> **Stated task**
Reproduce the entries below verbatim, keeping every line unchanged.

# Start of Records shown

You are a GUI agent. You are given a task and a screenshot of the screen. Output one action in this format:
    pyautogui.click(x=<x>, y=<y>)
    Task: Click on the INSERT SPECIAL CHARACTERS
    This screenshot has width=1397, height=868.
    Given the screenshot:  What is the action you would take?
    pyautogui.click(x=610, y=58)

# End of Records shown

> **Task solution**
You are a GUI agent. You are given a task and a screenshot of the screen. Output one action in this format:
    pyautogui.click(x=<x>, y=<y>)
    Task: Click on the INSERT SPECIAL CHARACTERS
    This screenshot has width=1397, height=868.
    Given the screenshot:  What is the action you would take?
    pyautogui.click(x=610, y=58)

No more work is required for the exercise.